Your task. After reading the data below, copy out every line that contains the word "checkbox".

Screenshot grounding data
══════════

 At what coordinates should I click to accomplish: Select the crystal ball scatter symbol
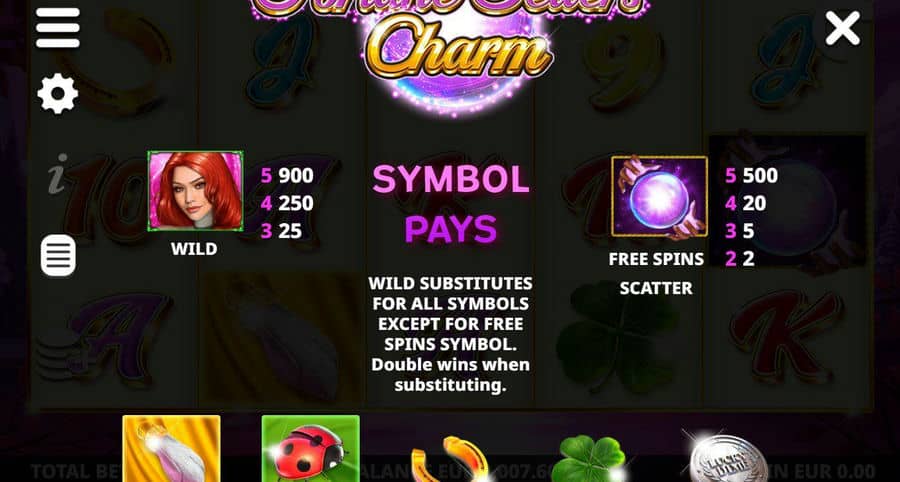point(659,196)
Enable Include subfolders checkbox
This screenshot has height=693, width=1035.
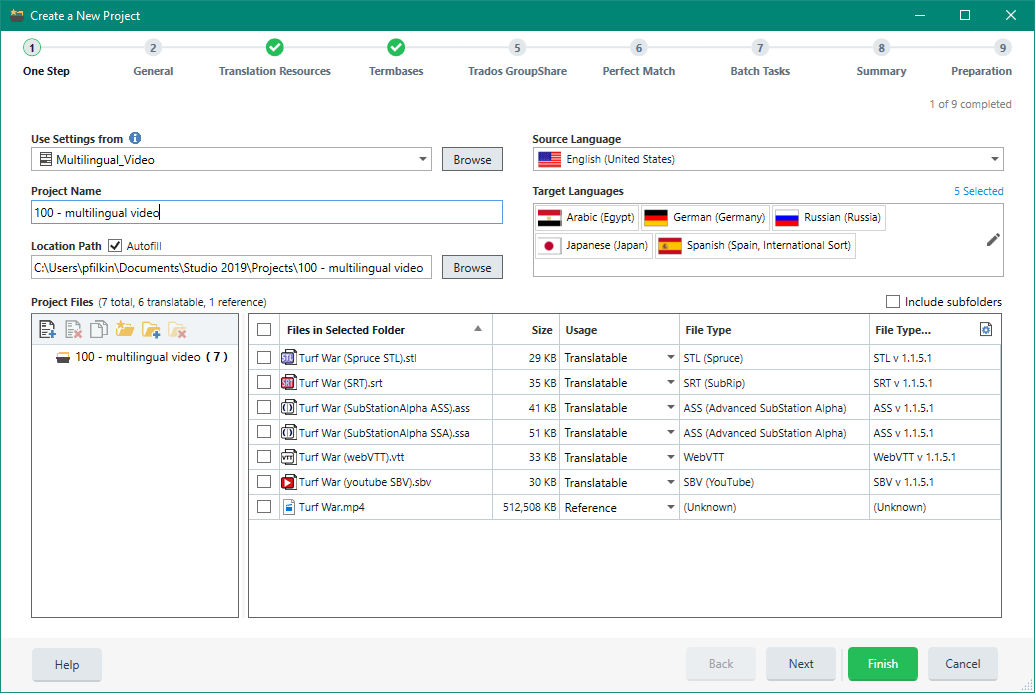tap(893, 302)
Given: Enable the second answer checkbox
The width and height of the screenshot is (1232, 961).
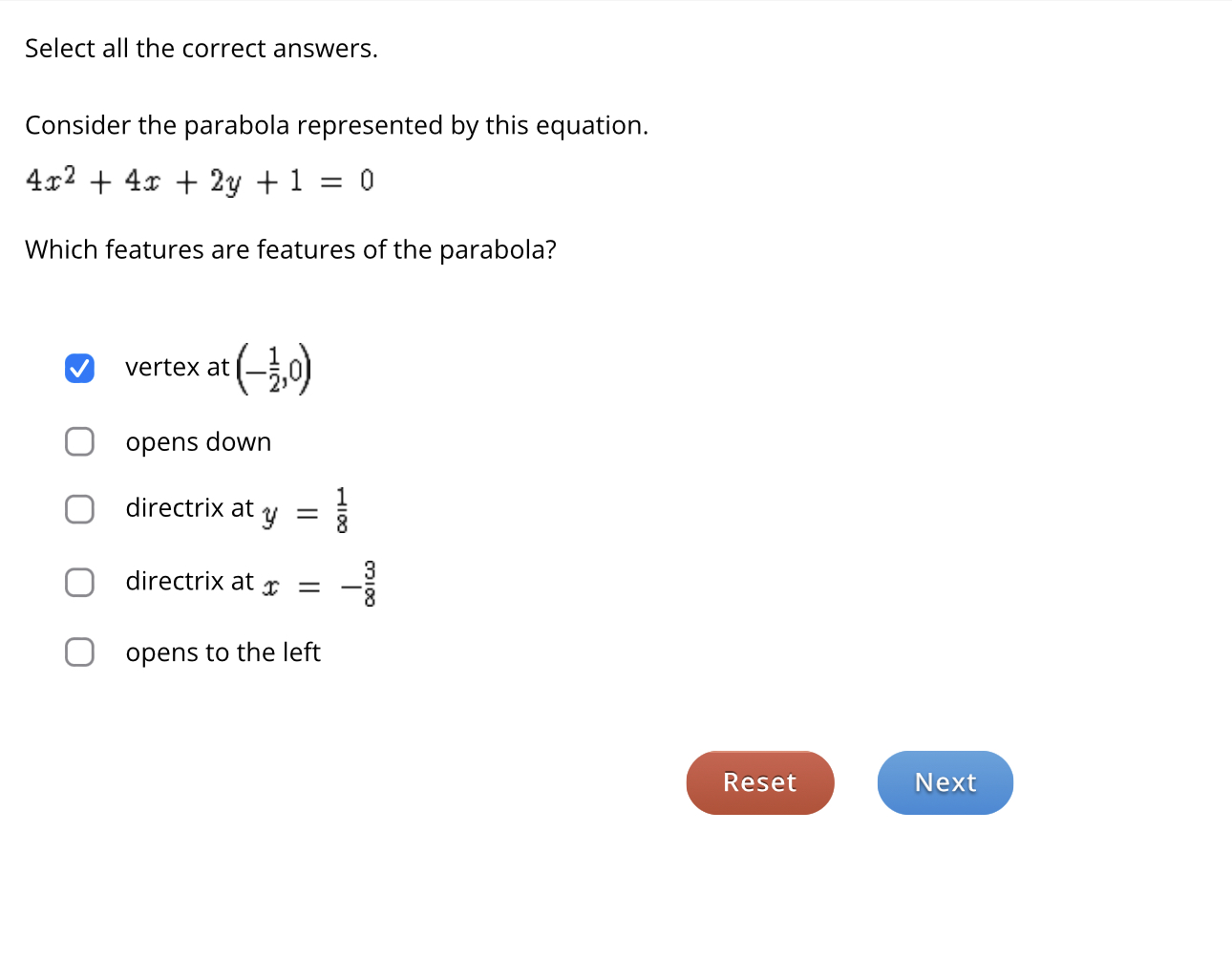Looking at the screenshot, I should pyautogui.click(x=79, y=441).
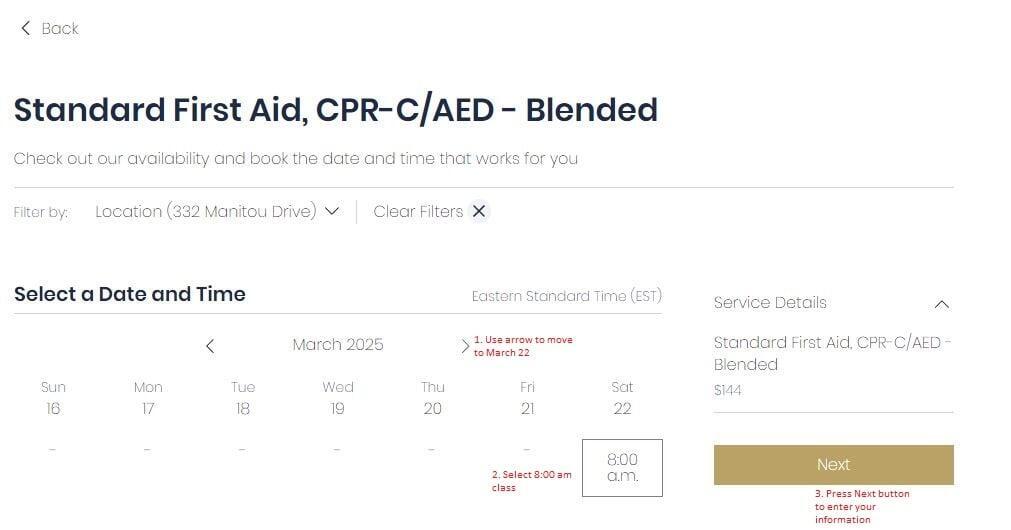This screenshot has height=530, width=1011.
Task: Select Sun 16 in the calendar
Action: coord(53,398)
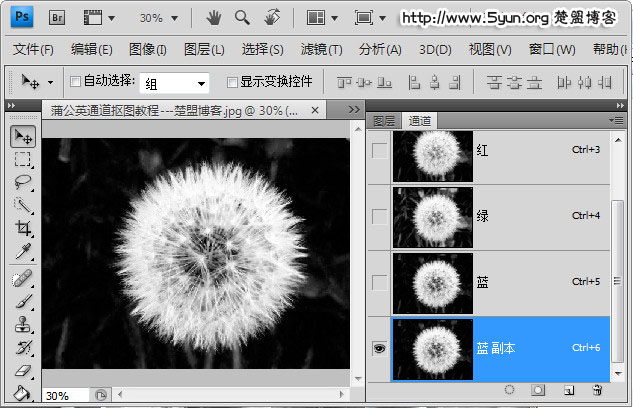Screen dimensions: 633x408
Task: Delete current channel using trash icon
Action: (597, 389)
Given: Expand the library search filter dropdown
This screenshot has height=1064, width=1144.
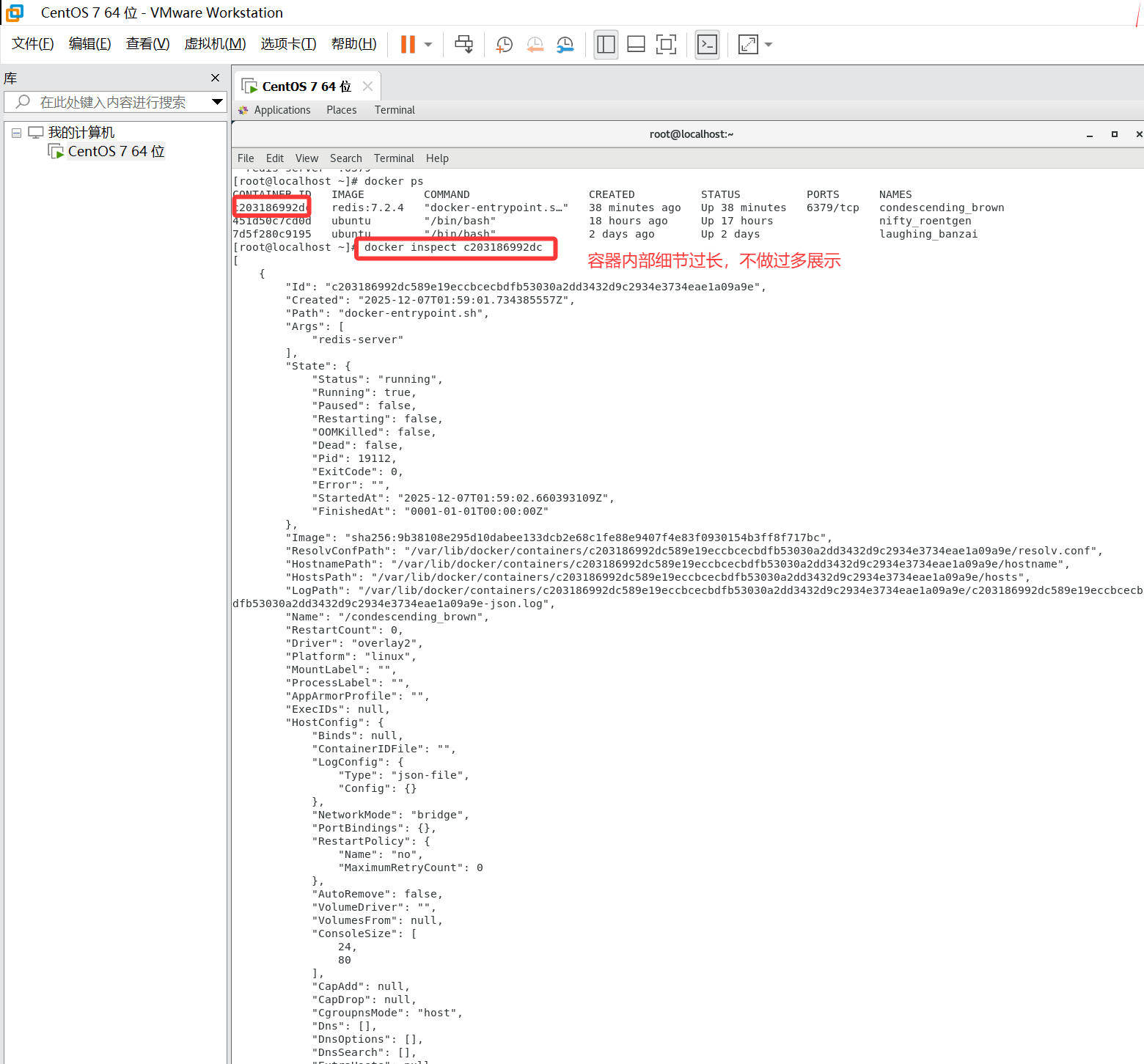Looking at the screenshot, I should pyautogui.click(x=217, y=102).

══════════

Expected answer.
Enable Include subfolders checkbox
Given: Enable the second answer checkbox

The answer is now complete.